FAQ 7.3 | Könnte Geoengineering dem Klimawandel entgegenwirken, und welche Nebeneffekte könnten auftreten?

Geoengineering – auch Klimaengineering genannt – wird als eine umfassende Zusammenstellung von Methoden und Technologien definiert, die darauf abzielen, das Klimasystem bewusst zu verändern, um Folgen des Klimawandels abzumildern. Es wird üblicherweise zwischen zwei Gruppen von Geoengineering-Methoden unterschieden: 1) „Solar Radiation Management“ (SRM, bewertet in Abschnitt 7.7: Methoden zur Beeinflussung der Sonnenstrahlung) beabsichtigt, die Erwärmung aufgrund anthropogener Treibhausgase zu kompensieren, indem das Reflexionsvermögen der Erde verstärkt wird, während 2) die Entnahme von Kohlendioxid („Carbon Dioxide Removal“ oder CDR, bewertet in Abschnitt 6.5: Methoden zur Entnahme von CO2) darauf zielt, die atmosphärische CO2-Konzentration zu verringern.
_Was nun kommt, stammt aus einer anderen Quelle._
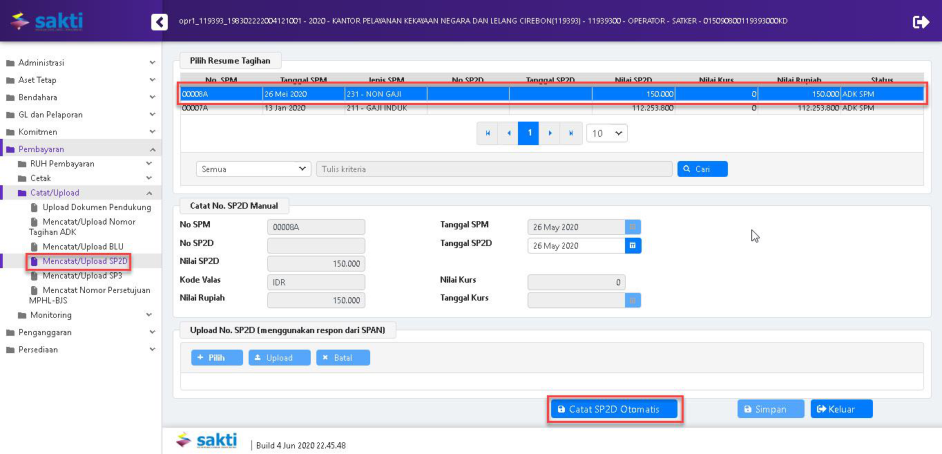Screen dimensions: 942x454
Task: Open Upload Dokumen Pendukung menu item
Action: (x=96, y=207)
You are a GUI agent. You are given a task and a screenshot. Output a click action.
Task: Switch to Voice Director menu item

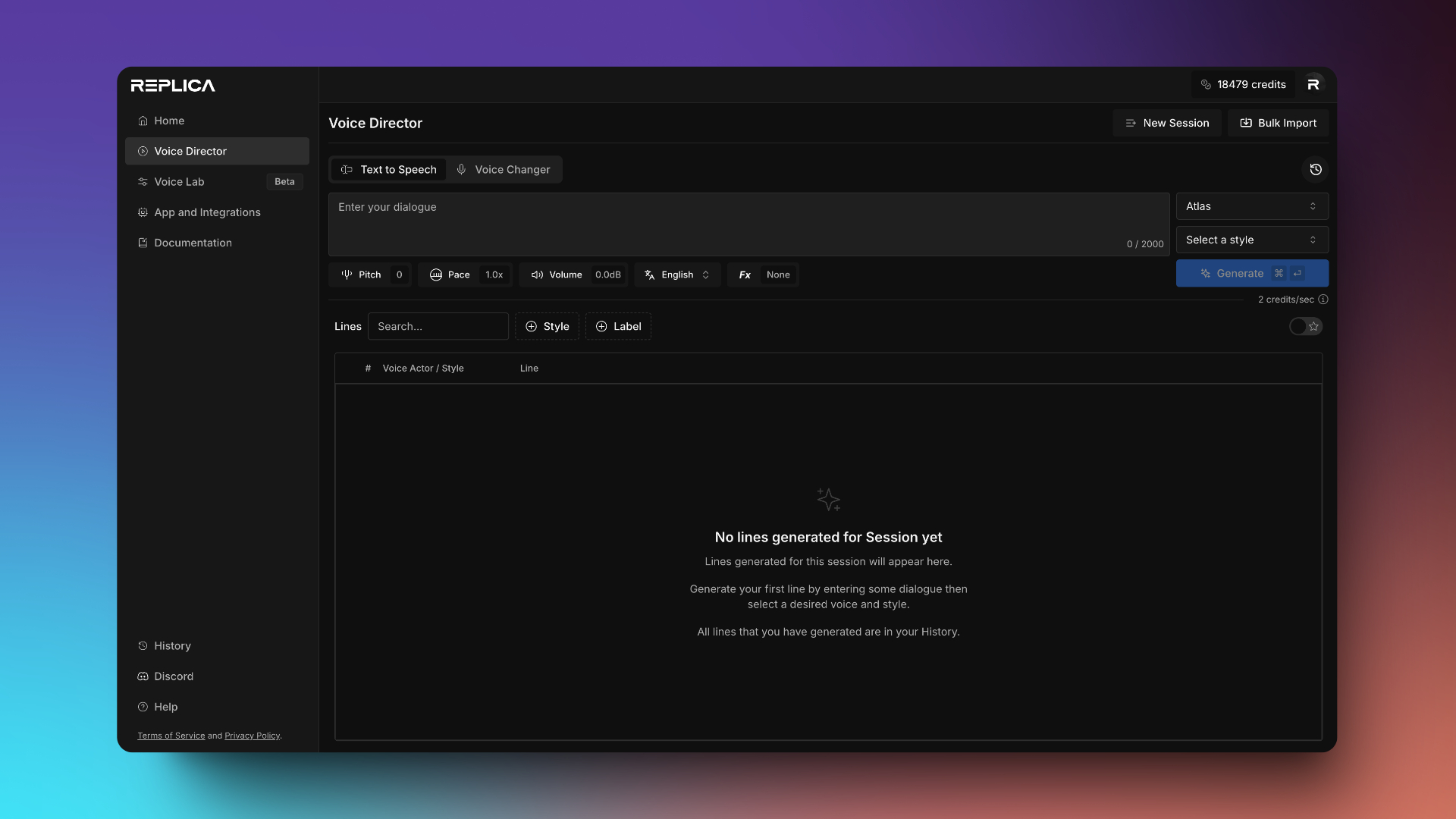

Die beiden Kategorien funktionieren nach unterschiedlichen physikalischen Prinzipien und wirken auf unterschiedlichen Zeitskalen. Modelle legen nahe, dass, wären SRM-Methoden realisierbar, sie steigenden Temperaturen erfolgreich entgegenwirken und einigen anderen Klimaänderungen in geringerem Maße, aber immer noch wirksam, entgegenwirken würden. SRM würde nicht allen Auswirkungen des Klimawandels entgegenwirken, und alle vorgeschlagenen Geoengineering-Methoden bringen auch Risiken und Nebeneffekte mit sich. Weitere Konsequenzen sind noch nicht absehbar, da das wissenschaftliche Verständnis sowohl über SRM als auch über CDR noch gering ist. Geoengineering beinhaltet zudem viele (politische, ethische und praktische) Probleme, die über den Rahmen dieses Berichts hinausgehen. Methoden zur Entnahme von CO2 (Carbon Dioxide Removal Methods)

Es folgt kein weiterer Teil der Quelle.